Friday, February 20, 2009

A World That Won't Be Coming Back

For generations of Americans today, retirement will never be the same as that of their parents and grandparents.

The President's costly, complicated and inescapably necessary plan to save millions of homes recalls a discussion only a few years ago among recently retired professional people.

Most were financing their later years not so much by savings from substantial earnings or market investments but profits from increasingly larger homes they had bought or built for their growing families over decades and now no longer needed.

The conventional wisdom held that real estate was the only sure investment and for more than half a century after World War II, it was--more than safe, in most cases wildly profitable.

Growing up with a Depression kid's mentality, I refused in the 1960s to go into debt to buy a beachfront vacation home for $30,000 that, by the turn of the new century. was worth more than $3 million. But others did and prospered.

Now, all that appreciation has been sucked out of the economy, with little prospect of returning for decades to come.
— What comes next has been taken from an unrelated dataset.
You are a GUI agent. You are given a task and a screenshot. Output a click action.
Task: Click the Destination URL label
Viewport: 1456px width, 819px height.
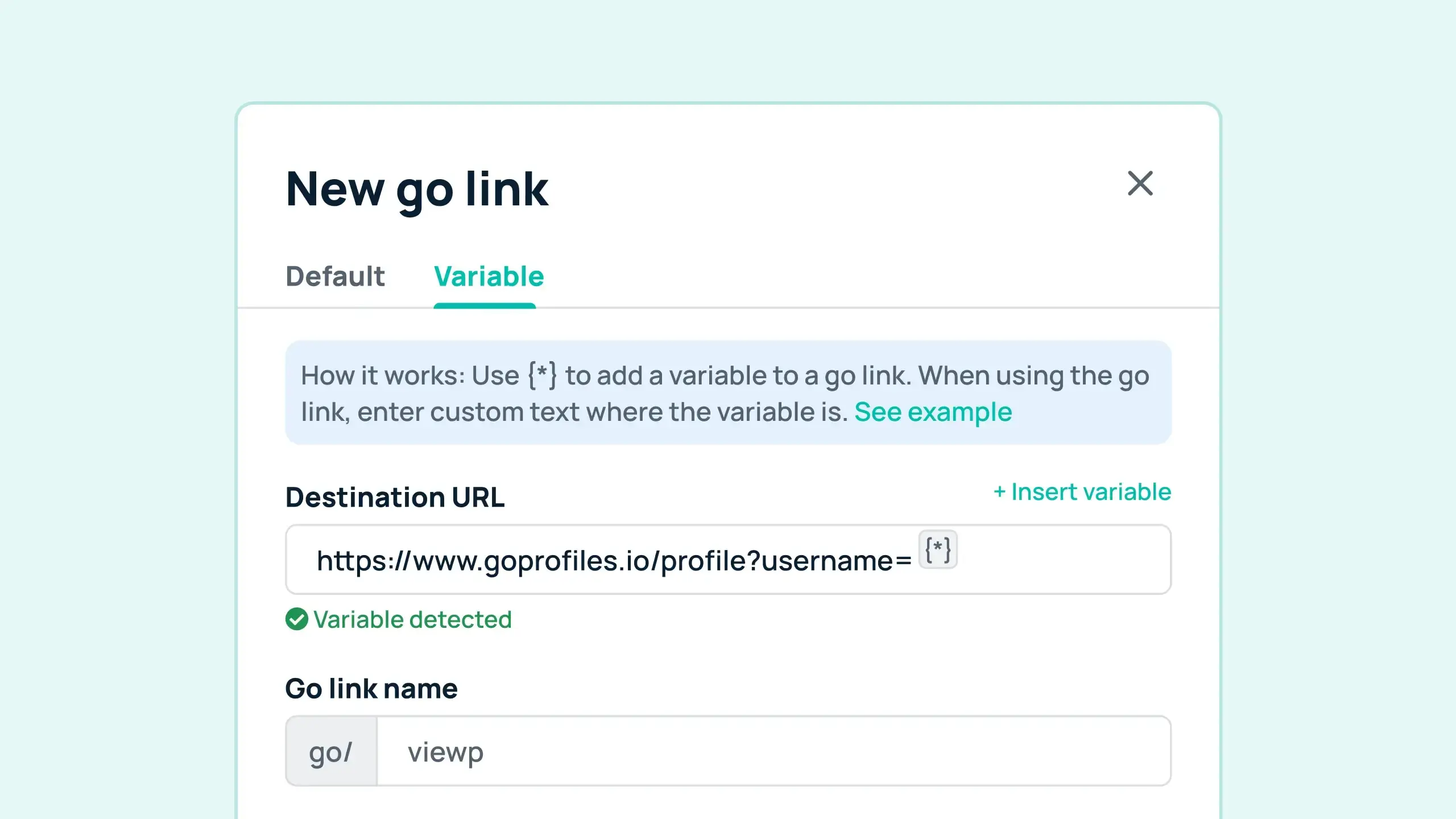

Taxpayers will be bailing out overreaching home owners, greedy banks and speculators who milked the cash cow dry for immediate gratification and set off a downward spiral in the entire economy.

In the it-only-hurts-when-I-laugh category, former Sen. Phil Gramm, John McCain's economic adviser, explains to Wall Street Journal readers today that it wasn't the deregulation he sponsored that started the costly mess but the "politicization of the mortgage market."

Gramm, the OpEd piece notes, is now vice chairman of UBS Investment Bank, which this week admitted conspiring to defraud the IRS and agreed to pay $780 million for helping US citizens hide money in Swiss bank accounts. It's safe to say that Gramm won't have any trouble financing his retirement.